• **EXERCISE REQUIREMENTS**: Rewrite the forum post about a dental injury from "# Dental injury" to "my hand up.", switching "station" to "bus stop" each time it appears.

• **DOCUMENT PASSAGE**:
# Dental injury



## cestfacile (Dec 17, 2011)

I'm not actually a mountain biker (or American!), but I've struggled to find anywhere to talk about my injury - so thank you for letting me be here!

I just wondered whether any of you have been through what I've been through - in late October I was cycling to the station to go to work, stupidly not wearing my helmet (which I normally do, but I guess I got cocky) but a new hat I'd recently bought. As I came down the hill to the station, the wind blew up, the hat started coming off and I instinctively put my hand up.

The bike wobbled and next thing I knew I was lying in the road, having been smashed in the face and mouth - we later realised by my own handlebar! I lost three of my front lower teeth, badly broke two front upper, badly chipped a front lower and chipped another top. I also took a layer of skin off the area above your top lip and sliced open my lower lip somehow, and have been left with a lump in my lip and a scar running up the inside of my mouth. Having had no more than a tiny filling pre-accident, I've been through the mill - had to have extractions, root canals, implant surgery, you name it...

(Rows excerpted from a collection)
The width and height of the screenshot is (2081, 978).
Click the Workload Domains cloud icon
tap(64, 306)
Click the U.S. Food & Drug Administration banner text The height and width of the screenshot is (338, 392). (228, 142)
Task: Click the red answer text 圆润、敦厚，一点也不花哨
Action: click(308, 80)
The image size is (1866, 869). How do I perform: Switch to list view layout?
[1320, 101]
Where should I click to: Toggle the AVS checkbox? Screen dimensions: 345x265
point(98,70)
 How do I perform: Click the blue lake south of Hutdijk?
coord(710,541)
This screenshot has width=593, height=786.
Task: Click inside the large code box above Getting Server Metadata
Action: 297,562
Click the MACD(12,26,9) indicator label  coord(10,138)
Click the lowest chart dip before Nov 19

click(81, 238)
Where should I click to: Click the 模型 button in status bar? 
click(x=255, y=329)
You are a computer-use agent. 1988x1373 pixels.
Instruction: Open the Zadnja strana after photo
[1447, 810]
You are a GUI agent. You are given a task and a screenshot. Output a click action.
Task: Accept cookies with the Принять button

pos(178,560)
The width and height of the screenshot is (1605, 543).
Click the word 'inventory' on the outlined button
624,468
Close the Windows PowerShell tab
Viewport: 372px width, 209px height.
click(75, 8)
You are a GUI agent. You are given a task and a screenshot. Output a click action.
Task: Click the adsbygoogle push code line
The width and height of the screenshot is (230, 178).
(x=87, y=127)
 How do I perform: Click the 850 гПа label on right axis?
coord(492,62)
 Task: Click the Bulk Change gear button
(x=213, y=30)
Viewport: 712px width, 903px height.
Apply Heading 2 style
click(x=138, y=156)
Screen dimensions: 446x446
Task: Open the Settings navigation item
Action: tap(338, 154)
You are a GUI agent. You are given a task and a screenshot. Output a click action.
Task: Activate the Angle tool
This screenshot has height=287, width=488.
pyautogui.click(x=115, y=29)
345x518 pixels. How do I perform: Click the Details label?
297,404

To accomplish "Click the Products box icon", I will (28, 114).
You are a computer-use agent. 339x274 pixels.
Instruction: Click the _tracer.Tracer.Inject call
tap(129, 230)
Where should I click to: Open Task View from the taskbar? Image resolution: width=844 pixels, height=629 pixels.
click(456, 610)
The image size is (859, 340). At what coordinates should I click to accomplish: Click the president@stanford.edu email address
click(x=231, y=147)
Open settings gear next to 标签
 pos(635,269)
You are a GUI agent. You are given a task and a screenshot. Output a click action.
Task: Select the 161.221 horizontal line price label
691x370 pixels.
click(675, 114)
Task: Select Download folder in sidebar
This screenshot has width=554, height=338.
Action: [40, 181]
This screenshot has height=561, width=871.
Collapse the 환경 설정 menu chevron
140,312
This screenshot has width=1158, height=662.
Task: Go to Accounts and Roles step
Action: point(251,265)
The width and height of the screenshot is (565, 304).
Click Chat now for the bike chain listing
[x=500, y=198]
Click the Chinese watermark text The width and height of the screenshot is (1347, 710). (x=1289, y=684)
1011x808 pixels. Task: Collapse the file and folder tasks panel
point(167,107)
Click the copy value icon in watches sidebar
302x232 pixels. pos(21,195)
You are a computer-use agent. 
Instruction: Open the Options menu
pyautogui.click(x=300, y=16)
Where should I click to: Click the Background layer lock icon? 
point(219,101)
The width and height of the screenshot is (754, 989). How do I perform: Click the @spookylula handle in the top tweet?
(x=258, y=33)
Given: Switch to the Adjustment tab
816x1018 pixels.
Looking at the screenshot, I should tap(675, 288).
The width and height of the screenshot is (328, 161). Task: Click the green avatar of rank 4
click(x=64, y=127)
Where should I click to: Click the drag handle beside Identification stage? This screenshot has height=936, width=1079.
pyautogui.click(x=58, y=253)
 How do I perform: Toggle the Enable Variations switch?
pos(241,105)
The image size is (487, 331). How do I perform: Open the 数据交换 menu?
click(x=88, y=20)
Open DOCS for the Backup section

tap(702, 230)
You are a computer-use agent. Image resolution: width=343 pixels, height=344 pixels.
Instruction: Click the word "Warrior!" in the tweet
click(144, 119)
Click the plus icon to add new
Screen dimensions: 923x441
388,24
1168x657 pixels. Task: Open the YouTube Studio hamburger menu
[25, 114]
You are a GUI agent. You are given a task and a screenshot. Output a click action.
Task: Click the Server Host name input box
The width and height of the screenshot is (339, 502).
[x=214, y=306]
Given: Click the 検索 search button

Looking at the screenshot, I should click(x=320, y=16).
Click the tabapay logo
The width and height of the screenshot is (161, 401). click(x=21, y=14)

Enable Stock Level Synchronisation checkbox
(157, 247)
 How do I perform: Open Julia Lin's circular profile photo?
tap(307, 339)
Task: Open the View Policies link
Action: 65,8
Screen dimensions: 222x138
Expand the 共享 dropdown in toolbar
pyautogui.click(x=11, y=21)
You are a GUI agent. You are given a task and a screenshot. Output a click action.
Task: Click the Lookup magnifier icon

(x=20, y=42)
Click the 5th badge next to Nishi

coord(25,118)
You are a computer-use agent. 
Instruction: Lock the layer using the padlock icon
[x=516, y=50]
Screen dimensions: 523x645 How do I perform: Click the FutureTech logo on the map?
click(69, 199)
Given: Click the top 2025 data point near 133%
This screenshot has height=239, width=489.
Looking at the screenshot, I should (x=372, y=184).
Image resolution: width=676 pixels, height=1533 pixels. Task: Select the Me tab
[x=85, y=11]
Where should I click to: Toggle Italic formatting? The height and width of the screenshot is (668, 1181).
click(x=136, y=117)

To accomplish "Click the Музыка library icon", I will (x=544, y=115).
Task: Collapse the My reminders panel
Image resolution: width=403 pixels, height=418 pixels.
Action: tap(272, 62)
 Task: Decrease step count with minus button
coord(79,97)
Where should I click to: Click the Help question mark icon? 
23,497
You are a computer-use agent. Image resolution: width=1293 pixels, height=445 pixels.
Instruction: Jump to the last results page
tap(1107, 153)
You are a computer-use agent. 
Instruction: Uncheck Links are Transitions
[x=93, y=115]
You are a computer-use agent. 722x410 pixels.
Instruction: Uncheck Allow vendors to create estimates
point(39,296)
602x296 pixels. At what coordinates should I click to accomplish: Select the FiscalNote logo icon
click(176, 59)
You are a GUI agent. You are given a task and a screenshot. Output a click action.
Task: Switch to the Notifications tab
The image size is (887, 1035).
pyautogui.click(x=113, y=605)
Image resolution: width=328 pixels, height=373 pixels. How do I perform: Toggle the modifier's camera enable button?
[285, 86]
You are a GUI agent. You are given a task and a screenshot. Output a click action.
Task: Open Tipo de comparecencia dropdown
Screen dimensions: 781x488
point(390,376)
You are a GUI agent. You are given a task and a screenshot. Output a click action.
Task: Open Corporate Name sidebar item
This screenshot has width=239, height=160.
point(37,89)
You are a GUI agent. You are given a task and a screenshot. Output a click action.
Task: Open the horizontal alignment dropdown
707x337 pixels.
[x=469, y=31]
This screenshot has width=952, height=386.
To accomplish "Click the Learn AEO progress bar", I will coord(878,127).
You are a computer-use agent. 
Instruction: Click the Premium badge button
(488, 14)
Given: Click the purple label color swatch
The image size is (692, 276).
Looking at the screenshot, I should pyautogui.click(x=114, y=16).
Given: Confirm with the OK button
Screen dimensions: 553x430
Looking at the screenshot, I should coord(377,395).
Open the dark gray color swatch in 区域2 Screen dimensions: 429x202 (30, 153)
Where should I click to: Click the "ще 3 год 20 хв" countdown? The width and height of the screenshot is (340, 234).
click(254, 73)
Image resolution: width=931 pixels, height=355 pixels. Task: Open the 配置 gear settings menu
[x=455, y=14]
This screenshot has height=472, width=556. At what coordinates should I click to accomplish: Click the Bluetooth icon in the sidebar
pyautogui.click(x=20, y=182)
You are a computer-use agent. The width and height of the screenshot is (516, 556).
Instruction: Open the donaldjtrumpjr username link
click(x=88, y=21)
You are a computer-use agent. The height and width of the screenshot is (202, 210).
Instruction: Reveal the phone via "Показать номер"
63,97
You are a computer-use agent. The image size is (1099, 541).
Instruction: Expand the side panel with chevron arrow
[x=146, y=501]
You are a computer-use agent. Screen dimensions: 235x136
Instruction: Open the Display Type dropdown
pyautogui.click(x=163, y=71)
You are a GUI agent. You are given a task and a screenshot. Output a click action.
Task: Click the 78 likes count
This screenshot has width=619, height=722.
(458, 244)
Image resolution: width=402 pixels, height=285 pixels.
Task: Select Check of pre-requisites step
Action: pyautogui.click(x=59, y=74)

• **TASK RESULT**:
# Dental injury



## cestfacile (Dec 17, 2011)

I'm not actually a mountain biker (or American!), but I've struggled to find anywhere to talk about my injury - so thank you for letting me be here!

I just wondered whether any of you have been through what I've been through - in late October I was cycling to the bus stop to go to work, stupidly not wearing my helmet (which I normally do, but I guess I got cocky) but a new hat I'd recently bought. As I came down the hill to the bus stop, the wind blew up, the hat started coming off and I instinctively put my hand up.